WHAT THE TASK ASKS
In the records below, substitute "oval" for every occurrence of "ellipse" and leave everything else unchanged.

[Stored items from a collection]
________

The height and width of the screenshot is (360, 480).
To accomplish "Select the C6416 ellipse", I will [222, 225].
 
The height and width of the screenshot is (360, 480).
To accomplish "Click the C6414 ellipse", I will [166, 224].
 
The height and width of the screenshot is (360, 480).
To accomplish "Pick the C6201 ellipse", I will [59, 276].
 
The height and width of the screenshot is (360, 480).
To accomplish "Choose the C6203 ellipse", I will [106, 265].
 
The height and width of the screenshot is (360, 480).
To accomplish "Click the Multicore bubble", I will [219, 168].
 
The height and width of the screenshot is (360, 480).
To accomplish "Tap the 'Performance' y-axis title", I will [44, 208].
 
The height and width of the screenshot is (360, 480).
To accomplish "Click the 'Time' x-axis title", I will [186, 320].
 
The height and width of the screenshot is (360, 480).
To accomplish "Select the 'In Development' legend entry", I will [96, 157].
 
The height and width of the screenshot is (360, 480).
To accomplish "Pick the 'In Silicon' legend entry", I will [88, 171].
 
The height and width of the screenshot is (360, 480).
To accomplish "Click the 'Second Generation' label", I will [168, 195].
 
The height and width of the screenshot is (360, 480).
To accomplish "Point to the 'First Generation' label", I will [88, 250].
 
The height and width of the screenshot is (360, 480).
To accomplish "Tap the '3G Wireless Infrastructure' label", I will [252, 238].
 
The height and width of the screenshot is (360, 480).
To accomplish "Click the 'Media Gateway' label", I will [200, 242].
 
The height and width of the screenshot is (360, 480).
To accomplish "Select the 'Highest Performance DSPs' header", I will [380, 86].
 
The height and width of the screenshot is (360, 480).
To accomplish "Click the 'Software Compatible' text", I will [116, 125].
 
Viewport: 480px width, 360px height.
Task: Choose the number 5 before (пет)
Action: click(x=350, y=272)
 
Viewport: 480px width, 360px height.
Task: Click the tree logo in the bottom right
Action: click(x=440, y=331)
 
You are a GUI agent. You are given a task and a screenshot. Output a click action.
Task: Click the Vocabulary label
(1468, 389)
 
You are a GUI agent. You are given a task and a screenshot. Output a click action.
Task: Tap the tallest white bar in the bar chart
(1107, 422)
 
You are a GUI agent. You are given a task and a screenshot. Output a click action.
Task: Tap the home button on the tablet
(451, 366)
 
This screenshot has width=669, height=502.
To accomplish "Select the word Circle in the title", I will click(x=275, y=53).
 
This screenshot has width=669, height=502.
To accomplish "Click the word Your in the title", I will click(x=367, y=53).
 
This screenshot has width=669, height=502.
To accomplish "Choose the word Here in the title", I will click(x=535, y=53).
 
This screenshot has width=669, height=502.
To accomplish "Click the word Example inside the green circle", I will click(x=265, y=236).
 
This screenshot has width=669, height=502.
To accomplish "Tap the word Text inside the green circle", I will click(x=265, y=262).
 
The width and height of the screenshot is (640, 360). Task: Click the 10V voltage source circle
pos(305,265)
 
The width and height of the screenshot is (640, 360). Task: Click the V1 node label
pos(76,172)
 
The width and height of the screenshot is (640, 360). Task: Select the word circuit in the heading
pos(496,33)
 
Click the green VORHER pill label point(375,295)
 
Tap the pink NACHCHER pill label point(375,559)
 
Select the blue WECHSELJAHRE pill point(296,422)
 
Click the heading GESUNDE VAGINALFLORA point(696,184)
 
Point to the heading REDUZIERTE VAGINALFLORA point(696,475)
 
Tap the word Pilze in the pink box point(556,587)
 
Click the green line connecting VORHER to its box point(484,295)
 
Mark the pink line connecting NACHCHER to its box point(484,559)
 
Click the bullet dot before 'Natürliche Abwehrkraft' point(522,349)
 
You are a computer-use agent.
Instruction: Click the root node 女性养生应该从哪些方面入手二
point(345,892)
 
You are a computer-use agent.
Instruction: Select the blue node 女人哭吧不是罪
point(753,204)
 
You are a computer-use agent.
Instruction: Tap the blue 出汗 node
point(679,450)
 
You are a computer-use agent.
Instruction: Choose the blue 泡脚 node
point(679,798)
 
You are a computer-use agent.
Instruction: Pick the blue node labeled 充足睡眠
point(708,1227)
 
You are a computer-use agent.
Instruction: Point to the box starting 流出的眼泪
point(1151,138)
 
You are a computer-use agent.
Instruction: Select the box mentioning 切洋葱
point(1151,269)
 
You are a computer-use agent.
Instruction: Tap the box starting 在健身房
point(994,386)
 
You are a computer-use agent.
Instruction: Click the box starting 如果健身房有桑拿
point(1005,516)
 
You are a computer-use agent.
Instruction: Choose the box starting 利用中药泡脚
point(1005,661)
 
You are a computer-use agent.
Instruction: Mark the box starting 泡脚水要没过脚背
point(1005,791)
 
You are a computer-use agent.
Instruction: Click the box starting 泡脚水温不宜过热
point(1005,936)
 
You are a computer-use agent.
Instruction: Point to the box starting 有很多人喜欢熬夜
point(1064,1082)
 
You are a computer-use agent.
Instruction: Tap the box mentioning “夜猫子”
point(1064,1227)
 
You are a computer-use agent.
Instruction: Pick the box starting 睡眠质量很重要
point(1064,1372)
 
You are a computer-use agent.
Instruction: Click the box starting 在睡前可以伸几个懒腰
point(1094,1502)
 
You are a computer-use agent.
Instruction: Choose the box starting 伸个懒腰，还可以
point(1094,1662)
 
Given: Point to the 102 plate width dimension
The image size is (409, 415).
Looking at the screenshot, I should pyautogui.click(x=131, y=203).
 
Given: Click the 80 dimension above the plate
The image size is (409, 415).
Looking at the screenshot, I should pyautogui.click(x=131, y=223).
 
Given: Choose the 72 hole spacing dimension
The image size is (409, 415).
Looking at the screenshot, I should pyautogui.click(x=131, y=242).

________

SOLUTION FOR THIS PROBLEM
The height and width of the screenshot is (360, 480).
To accomplish "Select the C6416 oval", I will [222, 225].
 
The height and width of the screenshot is (360, 480).
To accomplish "Click the C6414 oval", I will [166, 224].
 
The height and width of the screenshot is (360, 480).
To accomplish "Pick the C6201 oval", I will [59, 276].
 
The height and width of the screenshot is (360, 480).
To accomplish "Choose the C6203 oval", I will [106, 265].
 
The height and width of the screenshot is (360, 480).
To accomplish "Click the Multicore bubble", I will [219, 168].
 
The height and width of the screenshot is (360, 480).
To accomplish "Tap the 'Performance' y-axis title", I will [44, 208].
 
The height and width of the screenshot is (360, 480).
To accomplish "Click the 'Time' x-axis title", I will [186, 320].
 
The height and width of the screenshot is (360, 480).
To accomplish "Select the 'In Development' legend entry", I will [96, 157].
 
The height and width of the screenshot is (360, 480).
To accomplish "Pick the 'In Silicon' legend entry", I will [88, 171].
 
The height and width of the screenshot is (360, 480).
To accomplish "Click the 'Second Generation' label", I will [168, 195].
 
The height and width of the screenshot is (360, 480).
To accomplish "Point to the 'First Generation' label", I will [88, 250].
 
The height and width of the screenshot is (360, 480).
To accomplish "Tap the '3G Wireless Infrastructure' label", I will [252, 238].
 
The height and width of the screenshot is (360, 480).
To accomplish "Click the 'Media Gateway' label", I will [200, 242].
 
The height and width of the screenshot is (360, 480).
To accomplish "Select the 'Highest Performance DSPs' header", I will [380, 86].
 
The height and width of the screenshot is (360, 480).
To accomplish "Click the 'Software Compatible' text", I will [116, 125].
 
Viewport: 480px width, 360px height.
Task: Choose the number 5 before (пет)
Action: click(x=350, y=272)
 
Viewport: 480px width, 360px height.
Task: Click the tree logo in the bottom right
Action: click(x=440, y=331)
 
You are a GUI agent. You are given a task and a screenshot. Output a click action.
Task: Click the Vocabulary label
(1468, 389)
 
You are a GUI agent. You are given a task and a screenshot. Output a click action.
Task: Tap the tallest white bar in the bar chart
(1107, 422)
 
You are a GUI agent. You are given a task and a screenshot. Output a click action.
Task: Tap the home button on the tablet
(451, 366)
 
This screenshot has width=669, height=502.
To accomplish "Select the word Circle in the title", I will click(x=275, y=53).
 
This screenshot has width=669, height=502.
To accomplish "Click the word Your in the title", I will click(x=367, y=53).
 
This screenshot has width=669, height=502.
To accomplish "Choose the word Here in the title", I will click(x=535, y=53).
 
This screenshot has width=669, height=502.
To accomplish "Click the word Example inside the green circle", I will click(x=265, y=236).
 
This screenshot has width=669, height=502.
To accomplish "Tap the word Text inside the green circle", I will click(x=265, y=262).
 
The width and height of the screenshot is (640, 360). Task: Click the 10V voltage source circle
pos(305,265)
 
The width and height of the screenshot is (640, 360). Task: Click the V1 node label
pos(76,172)
 
The width and height of the screenshot is (640, 360). Task: Select the word circuit in the heading
pos(496,33)
 
Click the green VORHER pill label point(375,295)
 
Tap the pink NACHCHER pill label point(375,559)
 
Select the blue WECHSELJAHRE pill point(296,422)
 
Click the heading GESUNDE VAGINALFLORA point(696,184)
 
Point to the heading REDUZIERTE VAGINALFLORA point(696,475)
 
Tap the word Pilze in the pink box point(556,587)
 
Click the green line connecting VORHER to its box point(484,295)
 
Mark the pink line connecting NACHCHER to its box point(484,559)
 
Click the bullet dot before 'Natürliche Abwehrkraft' point(522,349)
 
You are a computer-use agent.
Instruction: Click the root node 女性养生应该从哪些方面入手二
point(345,892)
 
You are a computer-use agent.
Instruction: Select the blue node 女人哭吧不是罪
point(753,204)
 
You are a computer-use agent.
Instruction: Tap the blue 出汗 node
point(679,450)
 
You are a computer-use agent.
Instruction: Choose the blue 泡脚 node
point(679,798)
 
You are a computer-use agent.
Instruction: Pick the blue node labeled 充足睡眠
point(708,1227)
 
You are a computer-use agent.
Instruction: Point to the box starting 流出的眼泪
point(1151,138)
 
You are a computer-use agent.
Instruction: Select the box mentioning 切洋葱
point(1151,269)
 
You are a computer-use agent.
Instruction: Tap the box starting 在健身房
point(994,386)
 
You are a computer-use agent.
Instruction: Click the box starting 如果健身房有桑拿
point(1005,516)
 
You are a computer-use agent.
Instruction: Choose the box starting 利用中药泡脚
point(1005,661)
 
You are a computer-use agent.
Instruction: Mark the box starting 泡脚水要没过脚背
point(1005,791)
 
You are a computer-use agent.
Instruction: Click the box starting 泡脚水温不宜过热
point(1005,936)
 
You are a computer-use agent.
Instruction: Point to the box starting 有很多人喜欢熬夜
point(1064,1082)
 
You are a computer-use agent.
Instruction: Tap the box mentioning “夜猫子”
point(1064,1227)
 
You are a computer-use agent.
Instruction: Pick the box starting 睡眠质量很重要
point(1064,1372)
 
You are a computer-use agent.
Instruction: Click the box starting 在睡前可以伸几个懒腰
point(1094,1502)
 
You are a computer-use agent.
Instruction: Choose the box starting 伸个懒腰，还可以
point(1094,1662)
 
Given: Point to the 102 plate width dimension
The image size is (409, 415).
Looking at the screenshot, I should pyautogui.click(x=131, y=203).
 
Given: Click the 80 dimension above the plate
The image size is (409, 415).
Looking at the screenshot, I should pyautogui.click(x=131, y=223).
 
Given: Choose the 72 hole spacing dimension
The image size is (409, 415).
Looking at the screenshot, I should pyautogui.click(x=131, y=242).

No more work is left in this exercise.